Presentation: the author, Aude Aylin de Tapia
Discussant: Stefo Benlisoy
Moderation: Christoph K. Neumann
This book traces the history of everyday relations of Greek-Orthodox Christians and Muslims in late-Ottoman Cappadocia. Based on various pre-1923 hand-written and printed sources, the study proposes an anthropological perspective on everyday cross-religious interactions. It investigates questions such as identification and mapping of communities, sharing and collective production of space and resources, use of languages, and religiosity in the context of conversions and of shared sacred spaces and beliefs to observe everyday realities of a multireligious rural society which disappeared with the fall of the Empire.
The book presentation takes place in cooperation of the Institut français d’études anatoliennes (IFEA) and the Orient-Institut Istanbul.

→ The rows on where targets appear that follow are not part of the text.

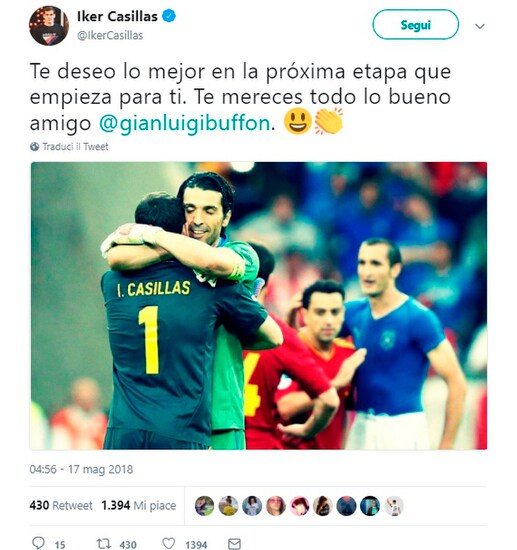The height and width of the screenshot is (550, 517).
Task: Like the tweet with heart icon
Action: (x=169, y=543)
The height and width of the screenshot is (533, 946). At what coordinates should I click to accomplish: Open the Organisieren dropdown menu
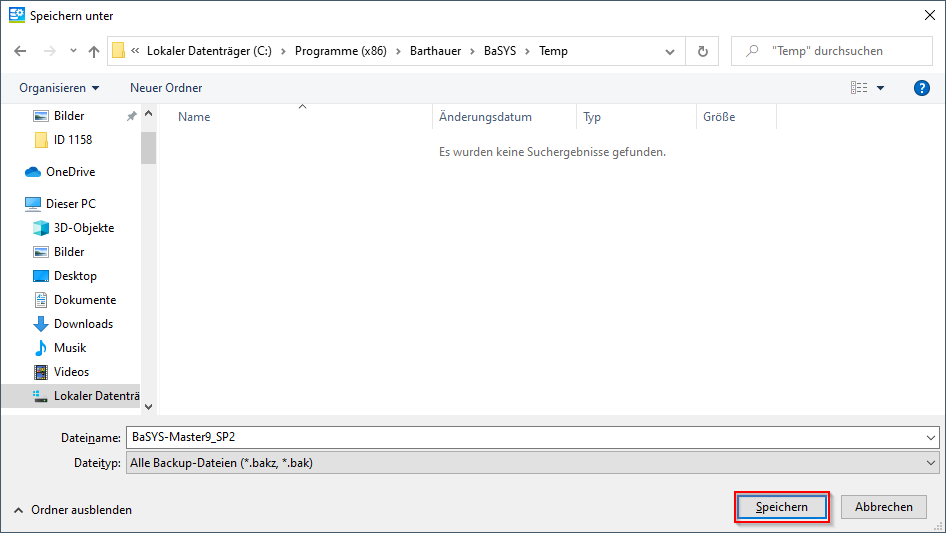[x=59, y=88]
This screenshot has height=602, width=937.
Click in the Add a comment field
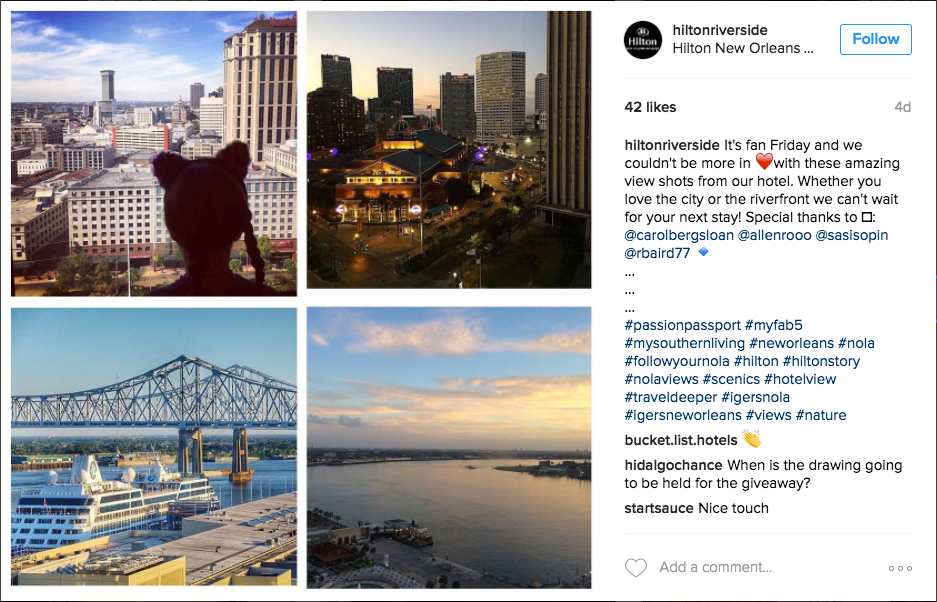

Aude Aylin de Tapia is a junior professor of Turkish Studies in the Department of Oriental Studies at the Albert-Ludwigs-Universität Freiburg (Germany) since 2020. After completing her doctoral thesis in 2016 in a joint supervision between EHESS (Cetobac) and Boğaziçi University (Atatürk Institute), she has worked as an archivist at Boğaziçi University and later as a postdoctoral researcher at Aix-Marseille University before being appointed in Freiburg. Her research focuses mainly on Christian communities and their religious and cultural heritage in the late Ottoman Empire and the Republic of Turkey.